The skin barrier is your body’s first line of defence, protecting you from the elements, environmental stressors and toxins. It also keeps water inside your body (and stops you from absorbing it like a sponge – putting the long-standing myth of the skin absorbing 60% of what you put on it to rest), preventing moisture loss and dehydration. It’s crucial to treat your barrier with the love and respect it deserves, as this is what prevents irritation and works to keep your skin looking and feeling its best.
What does it mean when your skin barrier is compromised?
When the barrier becomes compromised or damaged, there is a reduction in the lipids that hold the cells together. This results in potential irritants and pathogens being able to penetrate the skin more easily. Think of it like leaving the front door ajar. It also allows moisture to be lost at a faster rate, which is why you will begin to experience dehydration and dryness. When your barrier is impaired, you will also find it difficult to treat concerns such as breakouts and hyperpigmentation. This is why it’s important to always treat any sensitivity first, before getting to work on other skin concerns.

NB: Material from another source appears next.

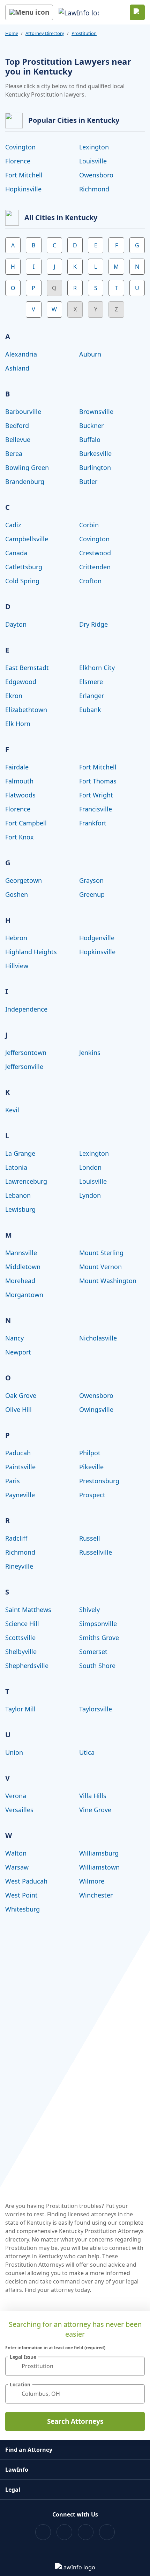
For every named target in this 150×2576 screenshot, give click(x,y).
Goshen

Signs that your skin barrier may be compromised:
• Dryness and dehydration
• Rough texture
• Burning/Stinging sensation
• Itchy skin
If you’re not sure whether you’re experiencing the above, but your face generally feels sore, this could be a sign your barrier is impaired.
How to look after your skin barrier:
• Don’t OVER cleanse. Twice a day is plenty – a single cleanse in the AM and double cleanse at night if you’re wearing makeup and SPF (which you should be!). If your skin feels sensitive, opt for a gentle cleanser that you can splash off, to avoid the friction of a face cloth.

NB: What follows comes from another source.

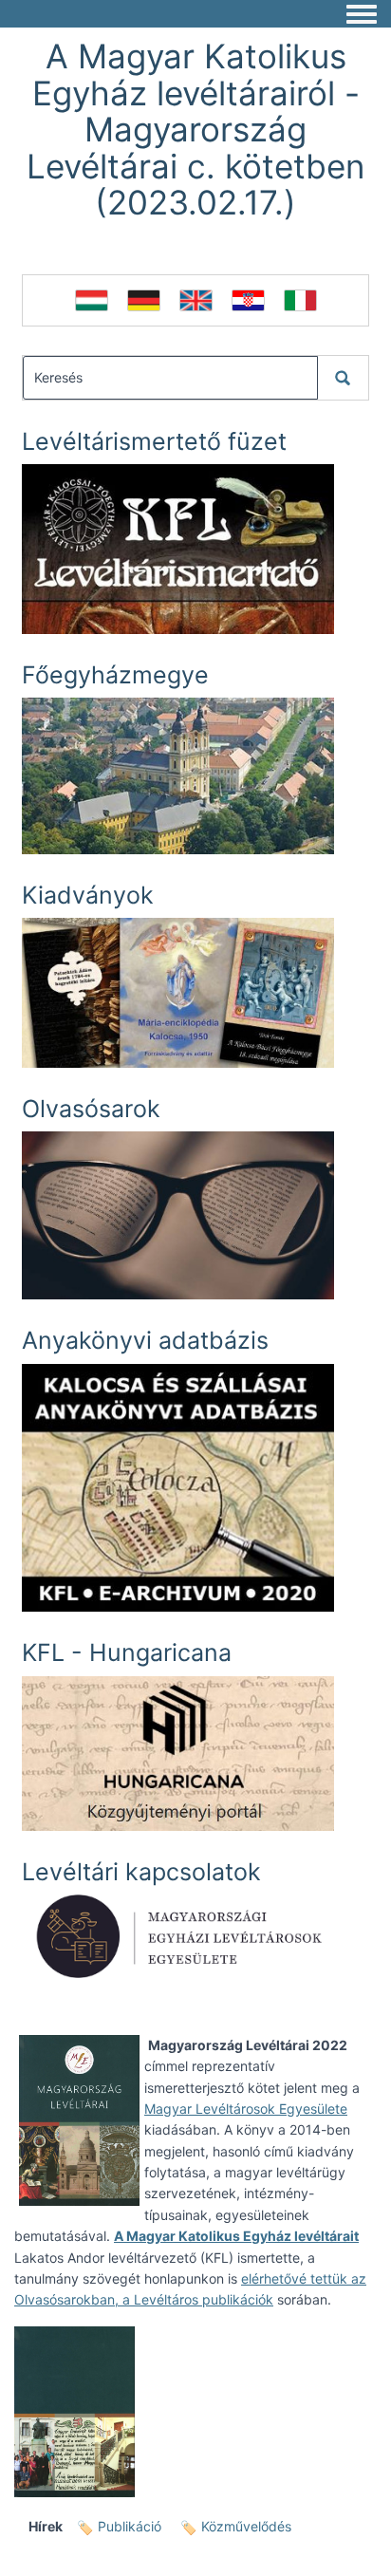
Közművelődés (246, 2526)
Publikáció (129, 2526)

• Outside of using a face cloth, keep manual exfoliation to a minimum and avoid over-exfoliating. How often you exfoliate will depend on the product you’re using, your skin type and condition, but as a general rule, start by exfoliating twice a week and re-assess. For some, that will be plenty.
• Add new products to your routine, slowly. Especially when it comes to retinoids and exfoliating acids. Patch test first, where possible.
• Be gentle with your skin. Think of it like a delicate piece of ribbon, not a brick wall.
• Keep it hydrated. Brilliant hydrating ingredients include urea, glycerin, squalane and hyaluronic acid (always apply to damp skin and layer under a moisturiser or it can have the opposite effect).
• Wear SPF daily, all year round. Even when it’s cloudy.
• Use lukewarm water, not hot, when washing your face. In the same vein, wash your face at the sink, not the shower.
• Strengthen your skin’s barrier with ingredients such as ceramides, centella asiatica and peptides.
• Keep your skin well moisturised. Especially at night as the skin loses the most water while we sleep.
Skin feeling unhappy? Check out our Sensitive Face Box to help soothe and hydrate the skin.
* Humectant: an ingredient that draws water from the environment or from deep within the skin. E.g hyaluronic acid and glycerin.
**Non-pathogenic bacteria: organisms that do not cause disease, harm or death to another organism.